>>>
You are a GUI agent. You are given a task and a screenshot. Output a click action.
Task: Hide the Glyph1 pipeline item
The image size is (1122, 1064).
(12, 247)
<<<
>>>
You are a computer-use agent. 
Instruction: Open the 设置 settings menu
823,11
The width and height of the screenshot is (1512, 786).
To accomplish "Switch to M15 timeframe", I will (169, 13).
<<<
>>>
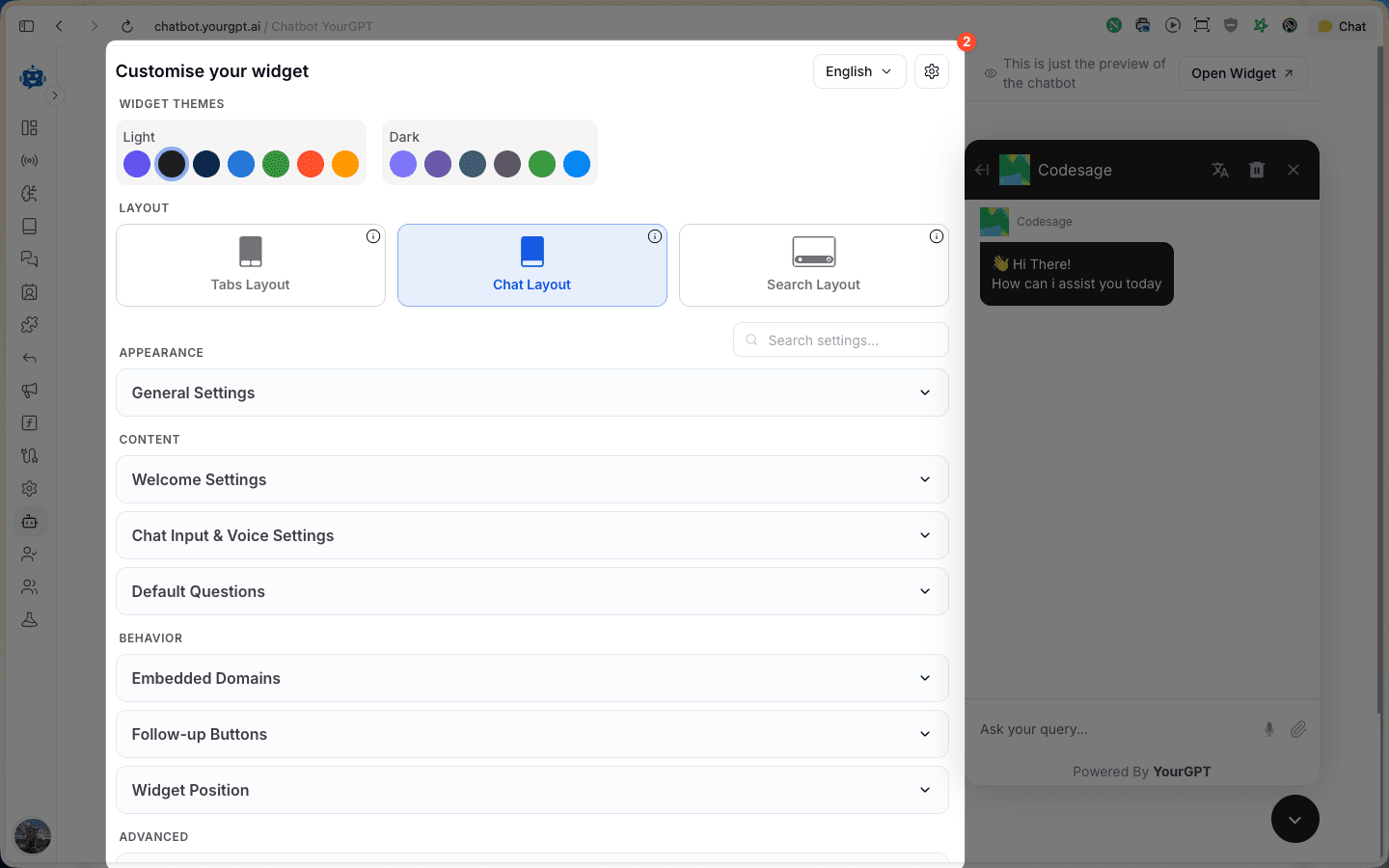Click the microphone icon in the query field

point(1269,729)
<<<
## Your objective
The only acceptable answer is a number: how many lines of the listing contain the word "agent".

## Task response
2